Er is een verschil tussen ziekten en diagnoses. Je zou kunnen zeggen dat ziekten dingen van de natuur zijn en diagnoses uitingen van de cultuur. In verschillende tijden en culturen waren uiteenlopende diagnoses voor dezelfde symptomen in zwang. Zo kan koorts bij ons vallen onder de diagnose ‘kou gevat’. In Afrika komt de medicijnman daar niet mee weg. Hij zal eerder denken aan een vertoornde dode voorouder.

De daaruit volgende therapie zal ook verschillend zijn. Onze landgenoot zal aangeraden worden de koude buitenlucht te mijden, terwijl de lijdende zwarte offers moet brengen. Beide diagnoses en hun behandeling hebben geen enkele wetenschappelijke grondslag.

Verschillende tijden leveren ook andere gezichtspunten op. Bulemia, de aandoening waarbij men zich volpropt om zich vervolgens door opgewekt braken weer te ontlasten, was een verfijnde aristocratische gewoonte in het oude Rome. ME, het chronisch vermoeidheidssyndroom, heette in de vorige eeuw neurasthenia: zwakke zenuwen.

De tak van het medisch bedrijf waar het onderscheid tussen afwijkingen en diagnoses het meest in het oog springt is de psychiatrie. Een voorbeeld is de diagnose depressiviteit.

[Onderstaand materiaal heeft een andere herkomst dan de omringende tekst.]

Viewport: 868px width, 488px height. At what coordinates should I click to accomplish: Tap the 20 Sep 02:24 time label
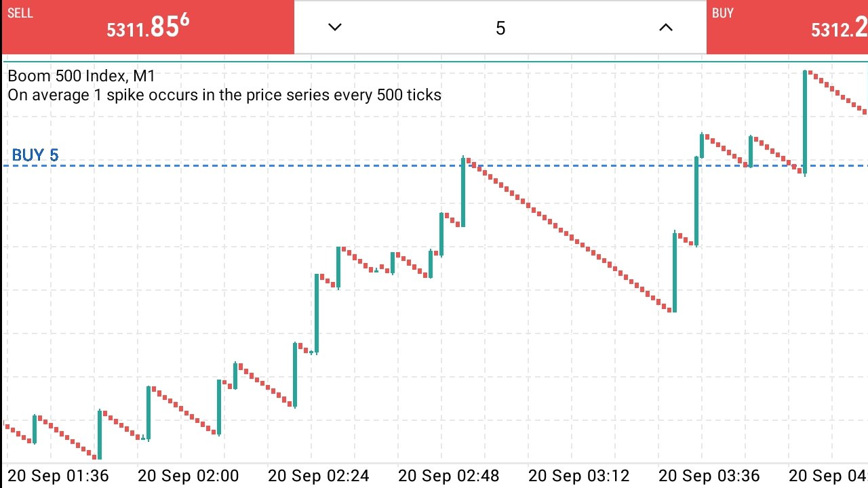click(x=319, y=476)
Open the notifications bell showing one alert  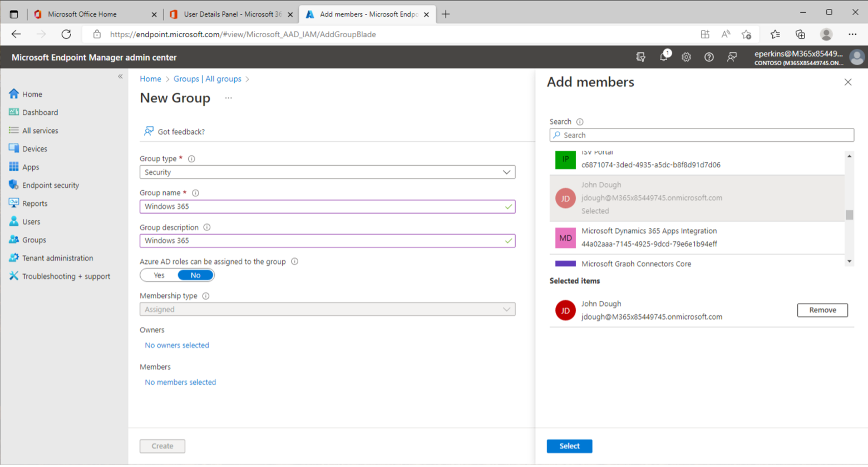click(664, 57)
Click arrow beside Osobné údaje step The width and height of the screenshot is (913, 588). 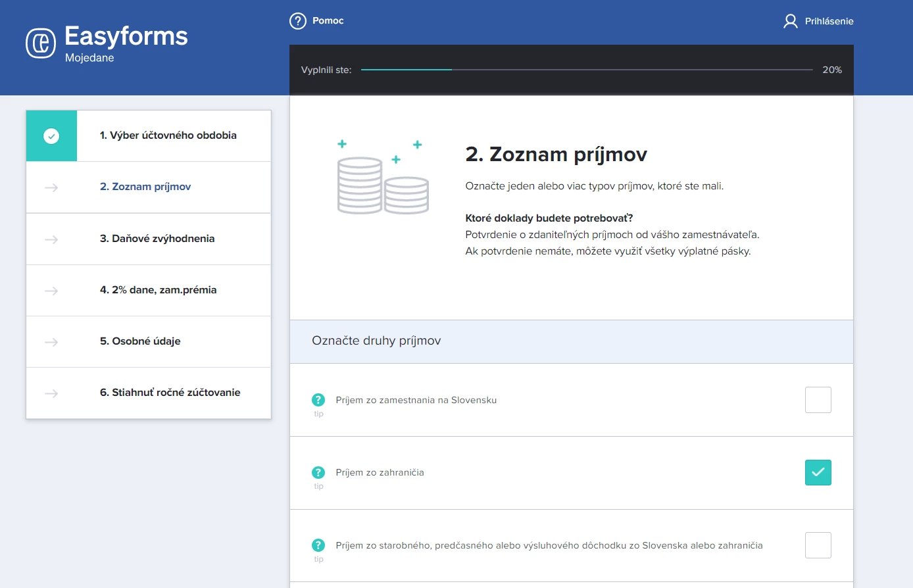click(51, 342)

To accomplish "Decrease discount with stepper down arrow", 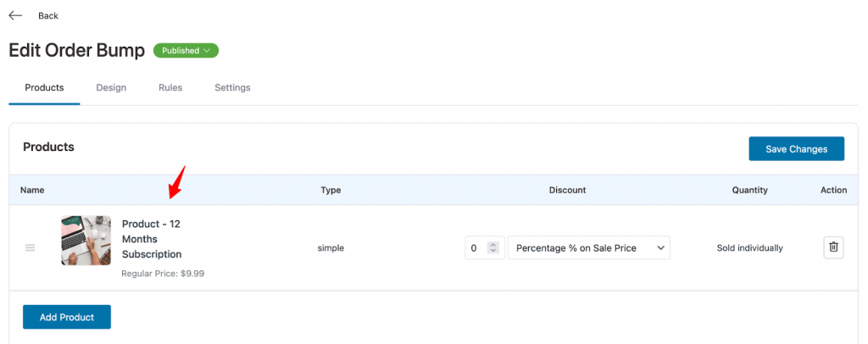I will 492,251.
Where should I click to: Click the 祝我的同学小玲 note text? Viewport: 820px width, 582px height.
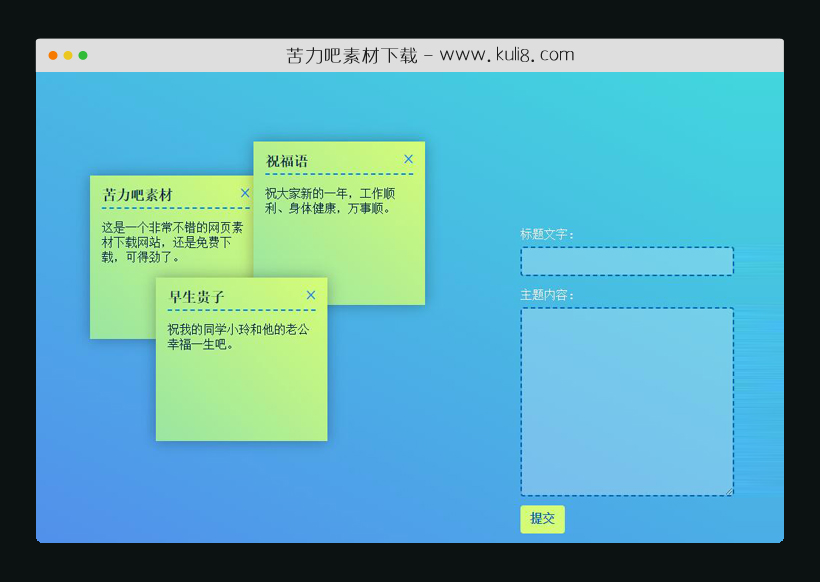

Volgens de meeste gezondheidsexperts is depressiviteit sinds de tweede helft van de twintigste eeuw in veel landen schrikbarend toegenomen. Volgens de World Health Organisation zal het omstreeks 2020 nummer één zijn op de toptien van gezondheidsproblemen. De gezondheidsorganisatie laat zich curieus genoeg niet uit over de oorzaak van deze opmerkelijke stijging. Waarschijnlijk omdat ze van mening is dat maatschappelijke factoren niet tot haar domein behoren.

Depressiviteit kenmerkt zich onder andere door een sombere kijk op de toekomst. Het lijkt voor de hand te liggen dat pessimisme over het lot van de wereld er niet los van staat. De Engelse auteur Oliver Bennett beschrijft in zijn boek Cultural Pessimism: narratives of decline in the postmodern world vier oorzaken van zulk pessimisme.

De eerste wordt veroorzaakt door zorgen over het milieu. Zoals James Lovelock, beroemd door zijn Gaia-hypothese, het verwoordde: Het is alsof je in een auto zonder remmen de berg afraast. Het enige dat je kunt doen is geen gas geven. Maar te pletter rijden zal je.

De tweede oorzaak van pessimisme is het idee van het teloor gaan van waarden en normen. Hierdoor neemt misdadigheid, geweld en terreur steeds toe. Dit leidt op zijn beurt weer tot meer autoritaire en repressieve vormen van regeren.

De derde oorzaak heeft te maken met de wetenschap. Deze wordt meer en meer gezien als dienaar van de militair-industriële, medisch-farmaceutische en genetisch-industriële maffia. Bovendien propageert ze een gedepersonaliseerd zinledig wereldbeeld zonder betekenis of doel.

Tenslotte is er de opkomst van het wrede nieuwe kapitalisme. Een veel agressievere variant dan het oude kapitalisme uit de tijd van Ford. Veel productiever, maar met meer sociale onzekerheid voor de werknemers. Deze ondernemingswijze wordt door politici gewoonlijk geprezen om zijn ‘flexibiliteit’ en is de oorzaak van grotere ongelijkheid en sociale desintegratie.

Het is niet vreemd dat hierdoor gevoelens van onzekerheid en machteloosheid ontstaan. Een pessimistisch wereldbeeld ligt voor de hand. Uit veel psychologisch onderzoek blijkt dat gewone, ‘gezonde’ mensen er meestal onrealistisch positieve toekomstverwachtingen op na houden. Ze overschatten hun vermogen invloed uit te oefenen op de loop van de gebeurtenissen en denken dat alles wel goed zal aflopen. Dergelijke positieve illusies zouden onontbeerlijk zijn voor onze geestelijke gezondheid.

Meer en meer wordt duidelijk dat steeds meer mensen moeite krijgen zulke waandenkbeelden vast te houden. Dat is niet zo leuk voor ons welbevinden, maar heeft wellicht ook voordelen. Voor politieke veranderingen lijkt een realistisch pessimisme in ieder geval noodzakelijk. De slechtste optie is zo’n houding te medicaliseren en te etiketteren als ziekte die behandeld dient te worden. Een fikse dosis depressief realisme zou weleens precies kunnen zijn wat we tegenwoordig nodig hebben.